Although, several different objective schemes were devised in this study for relating exacerbations identified by a change in therapy to the daily symptom record, the level of agreement was poor. The choice of a graded diary card suggesting specific thresholds to be exceeded may have contributed to this. The approach adopted to identify exacerbations in the on-going COPD cohort studies was reported by the East London group. This requires the patient to note a worsening of the symptom on at least 2 consecutive days, but does not specify by how much symptoms should deteriorate. There is no standardised diary card available at present for use in COPD, although exacerbations can be identified in groups of patients using a simplified breathlessness, cough and sputum score 28. More work to validate these instruments is clearly needed. Better dating of diary entries using electronic diary cards should reduce some of the noise in the data. However, more information is need about why patients attend their physicians to receive medication and what the doctor is identifying when treatment is initiated. The present data confirm that these processes are not captured simply by an increasing intensity of pre-specified symptoms.
The current data have a number of practical implications.
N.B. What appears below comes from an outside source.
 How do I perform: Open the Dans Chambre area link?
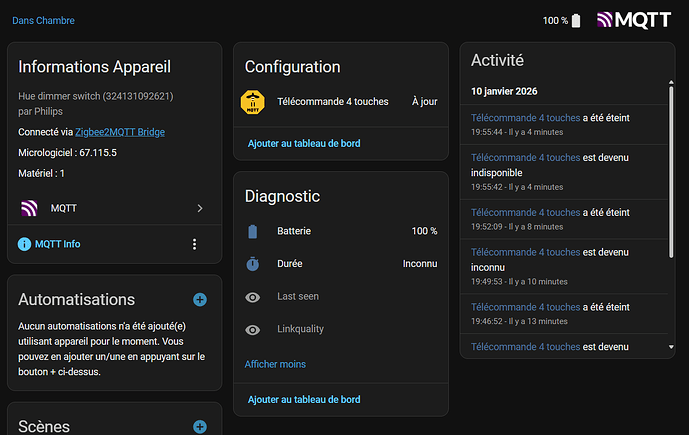coord(43,20)
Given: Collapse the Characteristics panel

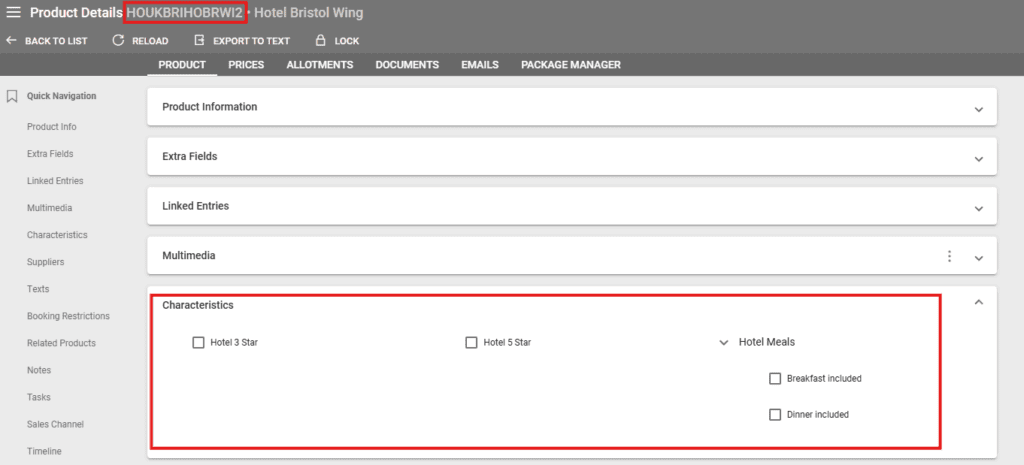Looking at the screenshot, I should tap(978, 302).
The difficulty in identifying symptoms or PEF change on the diary card makes the introduction of individual self-management plans in COPD difficult, and may explain the limited success of current approaches to this 29. Although individually limited, the pooled data around the exacerbation indicates that the prodrome may last a little longer than previously suggested 22, with some patients failing to return to baseline symptoms within the 4-week window. The average change in total symptom score was not influenced by the therapy prescribed, suggesting that medication does not change the nature of an event where treatment is sought from the doctor, but does change the number of occasions when this happens.
In conclusion, whether particular aetiologies are more relevant to specific symptom patterns cannot be addressed in trial data such as these. However, the close agreement between the maximal group mean change in symptoms and the onset of therapy does support the use of event-based criteria as a simple reflection of the presence of a clinically important event on average in a chronic obstructive pulmonary disease population. The relationship between initial symptoms and the likelihood of future exacerbation may also help in defining those chronic obstructive pulmonary disease patients where exacerbation prophylaxis is most likely to be helpful.